## Exercise description
Copy the records from their first line through the line containing "point(19,151)", inclusive, without any changes.

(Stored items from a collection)
※

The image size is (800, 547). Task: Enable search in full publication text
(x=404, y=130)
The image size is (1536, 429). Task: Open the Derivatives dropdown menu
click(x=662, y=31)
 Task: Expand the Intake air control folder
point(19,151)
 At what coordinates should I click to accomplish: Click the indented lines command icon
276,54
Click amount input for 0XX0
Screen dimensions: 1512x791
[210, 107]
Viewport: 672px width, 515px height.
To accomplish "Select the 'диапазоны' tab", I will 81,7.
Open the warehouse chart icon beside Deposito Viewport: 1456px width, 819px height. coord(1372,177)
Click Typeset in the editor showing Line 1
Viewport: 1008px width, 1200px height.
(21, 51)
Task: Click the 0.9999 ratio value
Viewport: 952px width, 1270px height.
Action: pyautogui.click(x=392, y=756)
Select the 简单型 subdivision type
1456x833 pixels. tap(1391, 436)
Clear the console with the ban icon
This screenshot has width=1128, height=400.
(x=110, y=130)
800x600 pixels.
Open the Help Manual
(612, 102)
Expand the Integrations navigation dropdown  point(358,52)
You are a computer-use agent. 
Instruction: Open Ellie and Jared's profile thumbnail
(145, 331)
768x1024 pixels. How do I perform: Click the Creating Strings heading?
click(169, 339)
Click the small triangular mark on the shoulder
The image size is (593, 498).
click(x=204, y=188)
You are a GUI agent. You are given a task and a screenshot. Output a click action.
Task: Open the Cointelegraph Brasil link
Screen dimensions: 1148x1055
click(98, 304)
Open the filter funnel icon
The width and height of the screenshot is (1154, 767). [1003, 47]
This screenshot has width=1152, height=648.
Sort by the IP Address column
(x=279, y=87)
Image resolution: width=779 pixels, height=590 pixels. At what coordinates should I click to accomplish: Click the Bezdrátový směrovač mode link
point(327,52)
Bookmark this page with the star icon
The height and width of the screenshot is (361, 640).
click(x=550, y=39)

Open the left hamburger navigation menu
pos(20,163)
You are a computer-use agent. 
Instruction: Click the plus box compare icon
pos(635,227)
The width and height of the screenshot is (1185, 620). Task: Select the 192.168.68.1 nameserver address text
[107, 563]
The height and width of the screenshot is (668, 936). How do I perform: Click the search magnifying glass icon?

※

## Exercise solution
The image size is (800, 547). Task: Enable search in full publication text
(x=404, y=130)
The image size is (1536, 429). Task: Open the Derivatives dropdown menu
click(x=662, y=31)
 Task: Expand the Intake air control folder
point(19,151)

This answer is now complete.